--- THE RECORDS Enclosed Below ---

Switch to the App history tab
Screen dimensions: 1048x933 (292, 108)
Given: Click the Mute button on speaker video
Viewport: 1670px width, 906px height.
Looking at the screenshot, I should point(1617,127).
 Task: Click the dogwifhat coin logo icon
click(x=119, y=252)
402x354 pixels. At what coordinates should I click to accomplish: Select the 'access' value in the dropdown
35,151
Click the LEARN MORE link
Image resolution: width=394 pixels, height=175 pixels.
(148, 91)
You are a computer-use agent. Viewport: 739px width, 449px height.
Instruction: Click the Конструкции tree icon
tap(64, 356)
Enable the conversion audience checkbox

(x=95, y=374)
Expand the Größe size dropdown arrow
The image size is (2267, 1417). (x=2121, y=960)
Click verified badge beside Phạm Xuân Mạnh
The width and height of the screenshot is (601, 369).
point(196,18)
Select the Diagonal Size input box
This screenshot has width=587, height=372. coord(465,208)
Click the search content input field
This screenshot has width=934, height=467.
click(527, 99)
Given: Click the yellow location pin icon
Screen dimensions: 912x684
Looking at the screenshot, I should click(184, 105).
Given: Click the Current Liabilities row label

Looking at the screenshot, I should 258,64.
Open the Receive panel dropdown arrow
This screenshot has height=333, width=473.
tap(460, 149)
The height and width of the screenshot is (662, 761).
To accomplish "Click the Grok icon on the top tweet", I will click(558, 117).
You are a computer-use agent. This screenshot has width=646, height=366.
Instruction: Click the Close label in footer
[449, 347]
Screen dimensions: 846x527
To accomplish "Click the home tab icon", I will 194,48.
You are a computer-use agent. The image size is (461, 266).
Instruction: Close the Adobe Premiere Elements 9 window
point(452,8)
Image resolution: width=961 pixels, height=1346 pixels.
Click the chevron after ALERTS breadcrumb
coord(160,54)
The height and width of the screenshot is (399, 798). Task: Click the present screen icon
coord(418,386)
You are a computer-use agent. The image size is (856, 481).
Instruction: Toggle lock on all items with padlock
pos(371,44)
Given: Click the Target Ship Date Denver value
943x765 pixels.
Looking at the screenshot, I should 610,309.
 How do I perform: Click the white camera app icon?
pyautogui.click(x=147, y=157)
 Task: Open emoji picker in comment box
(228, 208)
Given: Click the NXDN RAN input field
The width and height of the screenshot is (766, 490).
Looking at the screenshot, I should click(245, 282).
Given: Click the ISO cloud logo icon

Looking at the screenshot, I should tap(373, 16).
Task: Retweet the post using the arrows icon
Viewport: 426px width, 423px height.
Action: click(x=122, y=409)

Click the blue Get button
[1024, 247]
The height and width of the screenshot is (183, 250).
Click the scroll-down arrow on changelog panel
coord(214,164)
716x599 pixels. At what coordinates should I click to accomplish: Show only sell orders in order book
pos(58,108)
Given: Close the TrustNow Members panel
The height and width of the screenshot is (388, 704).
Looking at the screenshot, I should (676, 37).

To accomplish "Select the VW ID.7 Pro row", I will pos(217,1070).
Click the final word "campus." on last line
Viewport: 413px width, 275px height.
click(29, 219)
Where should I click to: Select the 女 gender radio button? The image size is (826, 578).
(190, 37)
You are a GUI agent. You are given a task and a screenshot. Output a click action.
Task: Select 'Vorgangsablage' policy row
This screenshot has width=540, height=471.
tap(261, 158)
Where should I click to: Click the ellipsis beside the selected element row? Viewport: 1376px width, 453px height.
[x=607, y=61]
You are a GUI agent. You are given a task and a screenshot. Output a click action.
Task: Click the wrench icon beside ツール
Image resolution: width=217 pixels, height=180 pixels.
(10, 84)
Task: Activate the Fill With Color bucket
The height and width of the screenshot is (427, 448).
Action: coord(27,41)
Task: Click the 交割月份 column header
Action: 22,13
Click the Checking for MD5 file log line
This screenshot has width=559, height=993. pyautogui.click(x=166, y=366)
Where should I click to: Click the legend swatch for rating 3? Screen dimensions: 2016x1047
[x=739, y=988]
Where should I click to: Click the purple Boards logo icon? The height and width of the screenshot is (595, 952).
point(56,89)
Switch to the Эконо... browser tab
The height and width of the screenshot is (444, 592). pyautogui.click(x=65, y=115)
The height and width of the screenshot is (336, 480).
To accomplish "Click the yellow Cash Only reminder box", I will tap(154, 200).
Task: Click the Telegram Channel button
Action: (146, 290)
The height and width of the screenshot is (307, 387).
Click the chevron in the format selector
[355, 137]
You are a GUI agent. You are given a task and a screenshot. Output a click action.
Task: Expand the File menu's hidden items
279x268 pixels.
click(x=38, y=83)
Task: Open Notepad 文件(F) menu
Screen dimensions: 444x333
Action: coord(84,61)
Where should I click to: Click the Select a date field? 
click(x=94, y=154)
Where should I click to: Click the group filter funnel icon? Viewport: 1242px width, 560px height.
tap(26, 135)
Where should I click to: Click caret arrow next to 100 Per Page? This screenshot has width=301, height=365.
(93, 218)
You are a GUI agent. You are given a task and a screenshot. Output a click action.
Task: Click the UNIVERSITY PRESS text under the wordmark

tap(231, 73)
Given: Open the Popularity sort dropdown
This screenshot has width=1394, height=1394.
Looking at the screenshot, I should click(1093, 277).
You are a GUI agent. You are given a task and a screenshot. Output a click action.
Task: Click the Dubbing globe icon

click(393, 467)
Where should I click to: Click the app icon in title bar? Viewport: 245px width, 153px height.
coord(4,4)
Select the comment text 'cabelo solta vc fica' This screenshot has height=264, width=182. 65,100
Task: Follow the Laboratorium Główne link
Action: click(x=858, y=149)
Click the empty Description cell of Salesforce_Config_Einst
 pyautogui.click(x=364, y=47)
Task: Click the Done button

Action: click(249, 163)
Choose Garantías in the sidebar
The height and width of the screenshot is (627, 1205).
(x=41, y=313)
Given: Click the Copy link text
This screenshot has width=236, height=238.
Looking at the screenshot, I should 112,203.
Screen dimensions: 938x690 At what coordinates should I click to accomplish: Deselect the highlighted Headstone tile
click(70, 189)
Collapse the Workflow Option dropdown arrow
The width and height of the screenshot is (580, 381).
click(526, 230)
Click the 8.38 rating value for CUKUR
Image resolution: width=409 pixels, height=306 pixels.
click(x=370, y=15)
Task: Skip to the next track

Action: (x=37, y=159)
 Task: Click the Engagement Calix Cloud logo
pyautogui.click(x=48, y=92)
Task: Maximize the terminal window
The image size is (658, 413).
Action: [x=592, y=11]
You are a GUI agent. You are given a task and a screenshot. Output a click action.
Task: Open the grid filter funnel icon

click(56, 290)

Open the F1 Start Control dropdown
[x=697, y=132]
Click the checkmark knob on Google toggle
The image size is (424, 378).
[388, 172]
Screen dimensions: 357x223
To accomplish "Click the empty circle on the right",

--- End of Enclosed THE RECORDS ---

*BRIEF*
If a line of the listing above holds the string "menu", copy it.

*SOLUTION TO THIS PROBLEM*
Task: Expand the File menu's hidden items
Task: Open Notepad 文件(F) menu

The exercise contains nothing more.